Error during collection of response variables #17

Closed JulianLegler closed 1 month ago

JulianLegler commented 1 month ago

Currently it seems like there is an error at the end of the benchmark when the response variables are collected. At one point, the result data from jaeger seems to be empty and there seems to be a problem with prometheus too.

Here are some logs:

[2024-09-11 16:18:38,157] Debian-bookworm-latest-amd64-base/WARNING/urllib3.connectionpool: Retrying (Retry(total=0, connect=None, read=None, redirect=None, status=None)) after connection broken by 'NewConnectionError('<urllib3.connection.HTTPConnection object at 0x7fe3742f5bd0>: Failed to establish a new connection: [Errno 111] Connection refused')': /jaeger/ui/api/traces?start=1726063591881161&end=1726064312045956&service=recommendationservice&limit=100000
[2024-09-11 16:18:38,162] Debian-bookworm-latest-amd64-base/INFO/oxn.observer: failed to capture recommendation_traces, proceeding. Error while talking to Jaeger at http://10.0.0.2:8080/jaeger/ui/api/traces: HTTPConnectionPool(host='10.0.0.2', port=8080): Max retries exceeded with url: /jaeger/ui/api/traces?start=1726063591881161&end=1726064312045956&service=recommendationservice&limit=100000 (Caused by NewConnectionError('<urllib3.connection.HTTPConnection object at 0x7fe3743102d0>: Failed to establish a new connection: [Errno 111] Connection refused'))
[2024-09-11 16:18:38,172] Debian-bookworm-latest-amd64-base/INFO/oxn.observer: failed to capture system_CPU, proceeding.
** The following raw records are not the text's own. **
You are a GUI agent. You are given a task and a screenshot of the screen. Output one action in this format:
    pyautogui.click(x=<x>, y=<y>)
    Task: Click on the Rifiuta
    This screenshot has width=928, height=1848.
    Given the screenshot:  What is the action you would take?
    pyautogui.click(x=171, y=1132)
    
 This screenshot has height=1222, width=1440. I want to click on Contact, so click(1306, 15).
Cannot create dataframe from empty Prometheus response: list index out of range

Also, it seems like the jaeger service sometimes dies and respawns when accessing it.

JulianLegler commented 1 month ago

Seems like the pod for jaeger is exiting with "OOMKilled". A solution is then probably to increase the memory limits and check if its enough.